Monday, March 1, 2010

Snot emergency

I hate it when I am sick. I hate it when other people are sick. A couple of weeks ago I had strep. Now I have something else. It makes my nose run and my head feel clogged. My ears feel like they have some sort of fluid in them. The runny nose is the worst. I am constantly sucking it all in or blowing it all out. The only remedy I have found is a tissue up one nostril, like a white flag, surrendering to the snot war.

Today, I waged a great battle against the snot war. I was helping a kindergarten student finish a project and I looked up to see another boy dashing across the room in desperate search of a tissue. I always try to have my tissues in a place that makes sense to a student in a snot emergency. This boy definitely had a snot emergency.

He had two snot lakes calmly resting in his nostrils and the dam had burst from the force of an F.8 hurricane sneeze. Two engorged rivers had been unleashed and the green snot was gushing forth, over his lips and onto his chin. Snot emergency.


I didn't want to touch him, or be anywhere near him and no one else seemed to notice him with the snot stalactites about to unhinge from the edge of his chin cliff.



It was up to me: remain calm, and direct him to the tissue box. So I started giving him commands. Back there, turn, behind you, on the table....get TWO TISSUES....BLOW, more, you need more!

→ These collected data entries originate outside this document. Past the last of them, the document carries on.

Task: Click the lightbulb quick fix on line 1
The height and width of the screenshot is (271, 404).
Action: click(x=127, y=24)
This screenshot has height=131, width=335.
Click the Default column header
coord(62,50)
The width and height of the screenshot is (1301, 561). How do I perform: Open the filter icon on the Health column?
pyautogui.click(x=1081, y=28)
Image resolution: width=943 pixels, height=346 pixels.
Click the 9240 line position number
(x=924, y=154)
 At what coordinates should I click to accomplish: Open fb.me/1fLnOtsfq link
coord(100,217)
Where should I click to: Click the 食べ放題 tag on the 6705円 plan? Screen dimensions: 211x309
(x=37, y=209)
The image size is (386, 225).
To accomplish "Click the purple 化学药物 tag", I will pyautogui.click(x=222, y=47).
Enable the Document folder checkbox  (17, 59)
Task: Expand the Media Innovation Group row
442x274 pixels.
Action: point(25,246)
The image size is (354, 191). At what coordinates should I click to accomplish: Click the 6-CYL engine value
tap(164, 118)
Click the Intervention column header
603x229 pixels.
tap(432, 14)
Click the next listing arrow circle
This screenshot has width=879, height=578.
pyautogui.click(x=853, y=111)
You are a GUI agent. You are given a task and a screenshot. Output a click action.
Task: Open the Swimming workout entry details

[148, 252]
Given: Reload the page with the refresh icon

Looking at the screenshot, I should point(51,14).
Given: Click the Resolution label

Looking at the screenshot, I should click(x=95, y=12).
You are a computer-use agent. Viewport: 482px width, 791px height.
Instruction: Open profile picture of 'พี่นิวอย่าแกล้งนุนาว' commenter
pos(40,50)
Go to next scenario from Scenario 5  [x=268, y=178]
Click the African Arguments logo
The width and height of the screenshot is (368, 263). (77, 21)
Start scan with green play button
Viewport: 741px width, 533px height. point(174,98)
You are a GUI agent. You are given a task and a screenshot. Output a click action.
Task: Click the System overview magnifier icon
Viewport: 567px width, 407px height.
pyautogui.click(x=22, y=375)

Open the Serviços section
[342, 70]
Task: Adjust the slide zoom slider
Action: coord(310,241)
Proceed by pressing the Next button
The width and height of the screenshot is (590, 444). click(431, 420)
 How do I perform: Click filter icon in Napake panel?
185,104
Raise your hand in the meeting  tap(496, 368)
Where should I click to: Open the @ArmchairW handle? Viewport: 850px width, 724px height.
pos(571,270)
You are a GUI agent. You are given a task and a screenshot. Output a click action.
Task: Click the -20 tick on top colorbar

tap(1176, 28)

Of course I was simultaneously attempting to orchestrate an entire classroom of other student emergencies 'put your glue-globed artwork on the drying wrack', 'please pick up that trash', 'not so much glue,' 'if it bothers you when he sticks out his tongue, then you need to use your words and tell him that that is not appropriate and it hurts your feelings,' 'practice using your scissors safely, because it is not safe when you attempt to cut someone's eyelashes during art' 'don't play in the water bucket, I haven't changed the water all day and you could get dyscentery if you put the sponges in your mouth because every kid in school has scrubbed the glue and cooties off of their hands using that same water, in fact, don't wash your hands unless they are glued together,' 'what is dysentery? cooties in your colon,' what is your colon? ask your mom,' 'she just got glue in her hair? okay get a baby wipe,' 'stop pushing your chair back so hard, you keep bumping the person behind you' 'sit flat or else you might fall,' 'you just fell? are you okay? okay.' 'what? you aren't invited to his birthday party because you took that book out of his hands? I am sorry' etc.

About five minutes after the snot emergency with the boy... I had my own snot emergency. I needed to blow my nose. I needed to wave my white flag against the snot war. So I went over and grabbed a tissue off the top of the box. I held it up to my face. And I felt the cold chill of that boy's snot against my cheek. Somehow two or three weren't enough, he had to slime one of the tissues and then he left it on top. And I had it on my face. So I folded the tissue over, finished blowing my nose. And I went back to work dealing with a whole slew of other classroom emergencies. Only now, that I am at home...am I able to deal with the trama of the snot shower. ewwwwwwwww!!


Images courtesy of we heart it.

2 comments:

  1. gross!! I feel your pain! Only surpassed by the snow being blown all over you! Keep a special box of tissues just for you out of reach of little hands...then you never have to worry ;-)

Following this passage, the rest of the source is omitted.